Cute Jewish on cell, to mother: Are you calling me just to fucking nag? Cuz if you are, I am hanging up. (pause) I don't know, I'm going to do what every Jew does on Christmas, go to the movies and eat Chinese food!

–Virginia Beach, Virginia

Hot tan girl reading specials board: Does that say tuna and Jews?
Hot pale girl: Um, no. That says “with chips.”

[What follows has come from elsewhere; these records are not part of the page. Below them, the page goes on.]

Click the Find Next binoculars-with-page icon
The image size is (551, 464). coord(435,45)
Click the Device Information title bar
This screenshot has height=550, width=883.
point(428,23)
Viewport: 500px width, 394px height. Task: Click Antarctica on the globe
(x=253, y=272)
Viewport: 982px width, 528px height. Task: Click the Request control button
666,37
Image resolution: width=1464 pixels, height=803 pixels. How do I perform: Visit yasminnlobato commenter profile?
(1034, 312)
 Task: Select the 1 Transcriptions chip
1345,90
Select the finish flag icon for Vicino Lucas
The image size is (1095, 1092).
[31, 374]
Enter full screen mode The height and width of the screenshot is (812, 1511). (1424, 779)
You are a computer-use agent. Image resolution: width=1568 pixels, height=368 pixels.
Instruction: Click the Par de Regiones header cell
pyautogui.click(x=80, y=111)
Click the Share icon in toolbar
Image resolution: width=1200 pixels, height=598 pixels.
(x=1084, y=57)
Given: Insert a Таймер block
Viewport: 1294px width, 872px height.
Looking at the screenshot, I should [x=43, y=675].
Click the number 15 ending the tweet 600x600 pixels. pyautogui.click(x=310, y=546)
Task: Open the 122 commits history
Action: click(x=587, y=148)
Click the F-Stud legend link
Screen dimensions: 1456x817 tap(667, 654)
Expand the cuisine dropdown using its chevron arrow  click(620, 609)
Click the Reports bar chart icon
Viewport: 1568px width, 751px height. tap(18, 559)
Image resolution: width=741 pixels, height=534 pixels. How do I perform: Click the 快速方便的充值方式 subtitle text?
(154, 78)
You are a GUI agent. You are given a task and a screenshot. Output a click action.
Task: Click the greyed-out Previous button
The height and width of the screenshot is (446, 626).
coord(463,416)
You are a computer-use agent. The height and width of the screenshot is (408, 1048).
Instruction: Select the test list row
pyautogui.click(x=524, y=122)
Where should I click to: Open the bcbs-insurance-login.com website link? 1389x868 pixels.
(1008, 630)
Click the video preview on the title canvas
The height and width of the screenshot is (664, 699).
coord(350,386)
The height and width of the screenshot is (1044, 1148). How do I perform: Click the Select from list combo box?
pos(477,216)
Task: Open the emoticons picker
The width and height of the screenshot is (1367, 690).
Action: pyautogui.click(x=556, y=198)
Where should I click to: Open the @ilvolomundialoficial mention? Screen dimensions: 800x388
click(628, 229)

–Crazy Gringo, Weirs Beach, New Hampshire

Guy: And something else I’ve thought about: what happened to God in between the Old and New Testaments? He went from vengeful to merciful. It just doesn’t make sense.
Girl: He found God.

–Jacksonville Beach, Florida

Teen girl #1: The sand is so hot!
Teen girl #2: That’s why God put the sand near the water.
Teen girl #1: God was a genius!

–Fair Haven Beach, New York

Overheard by: Jane

A+

Girl with textbook: What’s the capital of the United States?
Boy: Washington, DC?
Girl with textbook: How many eggs to a dozen?
Boy: 12?
Girl with textbook: Where are the Jews?
Boy: Long Island?

–New York

Creepy guy: Yeah, so you're Mormon?
Army guy: Yeah. I am.
Creepy guy: Good man, I respect that. I'm Italian and Irish.

–Ala Moana Beach, Hawaii

Overheard by: trying to tan

“Jews for Jesus” guy: You like Superman? Take this pamphlet. Read it with all your friends. It will be story time!

Hands out pamphlet that metaphorically describes Jesus as Superman.

Girl: I didn’t realize Jews worshipped Superman.

–Jones Beach, New York

Guy: So how’s Bob?
Girl: He’s okay. They went in and found the tumor and took it out. They still need to do a biopsy to see what it is, but they think they got it all.
Guy: Yeah, but how is he?
Girl: He says he’s got a big headache.
Guy: Well, yeah, of course he’s got a headache!
Girl: Yeah, huh? The guy did just have brain surgery. But you know Bob. He was back in business on Friday, still selling herb, but now he’s got a patch on his head. “We gotta get back to normal!”
Guy: That’s a New York Jew for you.
Girl: You said it, not me.

–Coney Island, New York

Overheard by: Sunny Reiser

Teen girl #1: Have you been going to church lately?
Teen girl #2: Yeah, I found a new church I really like.
Teen girl #1: Really?
Teen girl #2: Yeah, it like smells all creepy, and, like, they speak in tongues. It is really scary, so I will probably go to this one!
Teen girl #1: Cool. Maybe I’ll go with you.

–Shilshole Beach, Seattle, Washington

Overheard by: Why do those people have goatskins on?